In much of the country, cases and hospitalizations have reached levels not seen since last winter, and only 51 percent of the population has been vaccinated so far, according to federal data.
Los Angeles, the second most populous city in the US, was one of the hardest hit parts of the country last winter, according to a NewsMadura database. Cases and hospitalizations have risen sharply from their lows earlier this summer, but are still a fraction of their winter peaks.
Los Angeles County issued a no-test option vaccination requirement for its 110,000 employees earlier this month.
Los Angeles City Council chairman Nury Martinez said in an emailed statement that 42 city employees had died from Covid-19 and that demanding vaccinations was the right choice.
“How can we ask Angelenos to get vaccinated if we don’t ask our employees to do so?” said Mrs. Martinez. “No resident should be nervous that the city servant they are dealing with is not vaccinated and endangering their health and potentially life, and no city employee should worry about their colleague getting sick.”
The vaccine mandate ordinance has yet to be signed by Mayor Eric Garcetti to become law, but Harrison Wollman, the mayor’s press secretary, said on Thursday the mayor would sign it soon. Once signed, city employees have until October 19 to be fully vaccinated against the coronavirus.
“We must do everything in our power to protect the health and safety of those who keep our city going and the Angelenos who rely on the services they provide every day,” Mr Garcetti said in a statement. “This requirement is the surest way to achieve that and set an example for others to follow.”

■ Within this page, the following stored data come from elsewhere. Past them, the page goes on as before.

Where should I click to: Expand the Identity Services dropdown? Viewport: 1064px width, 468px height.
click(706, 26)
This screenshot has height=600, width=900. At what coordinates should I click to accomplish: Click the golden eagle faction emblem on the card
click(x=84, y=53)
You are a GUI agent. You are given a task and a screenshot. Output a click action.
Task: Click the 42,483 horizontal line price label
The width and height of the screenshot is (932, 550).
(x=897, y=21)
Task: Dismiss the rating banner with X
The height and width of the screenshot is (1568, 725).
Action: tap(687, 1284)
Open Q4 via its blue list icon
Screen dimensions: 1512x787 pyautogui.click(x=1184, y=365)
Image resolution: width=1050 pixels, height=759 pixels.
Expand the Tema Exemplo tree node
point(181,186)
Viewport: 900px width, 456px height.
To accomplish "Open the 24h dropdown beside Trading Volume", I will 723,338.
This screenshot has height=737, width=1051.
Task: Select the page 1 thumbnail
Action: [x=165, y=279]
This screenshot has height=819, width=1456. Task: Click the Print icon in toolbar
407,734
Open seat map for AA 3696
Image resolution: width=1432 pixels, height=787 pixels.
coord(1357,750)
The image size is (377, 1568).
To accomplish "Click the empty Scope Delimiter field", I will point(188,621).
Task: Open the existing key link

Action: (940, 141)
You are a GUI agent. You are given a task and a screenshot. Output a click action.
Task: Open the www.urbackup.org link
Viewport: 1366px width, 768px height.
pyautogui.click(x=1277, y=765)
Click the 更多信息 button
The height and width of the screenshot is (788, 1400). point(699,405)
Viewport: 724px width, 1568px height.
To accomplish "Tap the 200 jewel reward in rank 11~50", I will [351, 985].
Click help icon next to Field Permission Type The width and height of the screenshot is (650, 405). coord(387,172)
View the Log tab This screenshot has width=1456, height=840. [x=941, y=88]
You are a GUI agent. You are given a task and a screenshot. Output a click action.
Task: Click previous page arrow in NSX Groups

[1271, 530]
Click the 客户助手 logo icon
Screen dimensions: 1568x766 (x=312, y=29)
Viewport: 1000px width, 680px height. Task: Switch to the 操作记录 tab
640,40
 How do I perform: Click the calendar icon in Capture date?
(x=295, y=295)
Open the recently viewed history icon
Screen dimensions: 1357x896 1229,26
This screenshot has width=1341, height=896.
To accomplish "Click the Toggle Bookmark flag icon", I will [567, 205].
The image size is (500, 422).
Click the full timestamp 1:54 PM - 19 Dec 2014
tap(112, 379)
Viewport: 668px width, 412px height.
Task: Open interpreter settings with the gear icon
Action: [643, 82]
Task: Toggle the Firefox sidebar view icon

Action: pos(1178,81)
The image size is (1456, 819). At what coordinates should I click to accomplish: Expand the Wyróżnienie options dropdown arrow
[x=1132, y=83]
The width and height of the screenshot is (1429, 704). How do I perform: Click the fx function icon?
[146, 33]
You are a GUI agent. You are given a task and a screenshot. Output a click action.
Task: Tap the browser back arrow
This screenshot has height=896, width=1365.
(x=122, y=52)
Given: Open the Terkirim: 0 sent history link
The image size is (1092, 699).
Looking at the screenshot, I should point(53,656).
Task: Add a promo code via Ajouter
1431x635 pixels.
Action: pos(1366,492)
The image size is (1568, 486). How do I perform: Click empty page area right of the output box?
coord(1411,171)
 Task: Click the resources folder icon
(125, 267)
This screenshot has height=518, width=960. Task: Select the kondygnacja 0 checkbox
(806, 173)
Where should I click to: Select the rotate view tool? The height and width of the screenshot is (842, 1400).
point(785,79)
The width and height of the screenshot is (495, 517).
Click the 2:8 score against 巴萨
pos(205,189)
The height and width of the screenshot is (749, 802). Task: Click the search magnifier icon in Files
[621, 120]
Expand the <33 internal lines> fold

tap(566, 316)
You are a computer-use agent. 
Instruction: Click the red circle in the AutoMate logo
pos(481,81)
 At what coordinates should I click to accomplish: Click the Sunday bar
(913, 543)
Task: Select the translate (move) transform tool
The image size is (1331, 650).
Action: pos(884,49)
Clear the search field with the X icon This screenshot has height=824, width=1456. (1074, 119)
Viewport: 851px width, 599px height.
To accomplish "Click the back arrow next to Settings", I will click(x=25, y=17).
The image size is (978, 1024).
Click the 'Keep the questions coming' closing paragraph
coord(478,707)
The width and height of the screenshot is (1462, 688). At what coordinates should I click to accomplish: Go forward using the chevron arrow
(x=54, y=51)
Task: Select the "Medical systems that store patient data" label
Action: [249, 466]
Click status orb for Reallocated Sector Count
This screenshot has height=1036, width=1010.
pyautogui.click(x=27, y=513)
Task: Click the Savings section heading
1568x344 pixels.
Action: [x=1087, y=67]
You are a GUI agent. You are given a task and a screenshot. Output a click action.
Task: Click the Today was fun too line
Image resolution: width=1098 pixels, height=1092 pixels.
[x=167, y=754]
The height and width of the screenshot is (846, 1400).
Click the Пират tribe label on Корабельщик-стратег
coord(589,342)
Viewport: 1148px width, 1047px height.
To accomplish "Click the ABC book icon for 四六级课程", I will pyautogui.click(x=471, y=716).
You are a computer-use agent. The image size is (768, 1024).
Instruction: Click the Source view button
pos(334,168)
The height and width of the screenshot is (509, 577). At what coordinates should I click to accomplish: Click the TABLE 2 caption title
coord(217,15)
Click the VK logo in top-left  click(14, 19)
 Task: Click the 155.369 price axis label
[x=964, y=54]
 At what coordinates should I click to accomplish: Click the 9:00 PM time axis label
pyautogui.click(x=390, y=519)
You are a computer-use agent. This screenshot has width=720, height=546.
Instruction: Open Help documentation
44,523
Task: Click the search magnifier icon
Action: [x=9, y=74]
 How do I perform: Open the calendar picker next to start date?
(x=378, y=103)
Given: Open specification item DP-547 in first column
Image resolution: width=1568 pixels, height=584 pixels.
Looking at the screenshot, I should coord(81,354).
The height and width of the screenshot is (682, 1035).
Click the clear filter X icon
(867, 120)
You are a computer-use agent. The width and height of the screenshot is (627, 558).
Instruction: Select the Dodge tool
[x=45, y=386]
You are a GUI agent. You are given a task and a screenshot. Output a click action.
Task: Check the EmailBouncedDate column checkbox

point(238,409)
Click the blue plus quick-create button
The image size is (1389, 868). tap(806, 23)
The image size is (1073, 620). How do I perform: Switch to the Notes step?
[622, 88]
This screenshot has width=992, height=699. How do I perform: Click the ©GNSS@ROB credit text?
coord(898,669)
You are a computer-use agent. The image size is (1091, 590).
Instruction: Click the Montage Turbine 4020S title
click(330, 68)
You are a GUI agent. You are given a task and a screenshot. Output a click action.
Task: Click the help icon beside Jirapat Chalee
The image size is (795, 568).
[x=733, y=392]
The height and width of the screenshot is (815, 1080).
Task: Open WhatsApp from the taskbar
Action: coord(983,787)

The regulation does not yet specify sanctions for employees who do not comply with the rules. Ms. Martinez said the city was negotiating with the many different unions representing city workers about appropriate penalties, but said she hoped it would not include the option of firing workers who do not follow the rules.
Unions across the country are struggling to balance the safety of their workers with their rights in the workplace, and many of them support vaccines but oppose mandates.
The Los Angeles Police Protective League, a union representing nearly 10,000 members of the Los Angeles Police Department, said in a statement from its board of directors that the union was “extremely disappointed” with the new rule.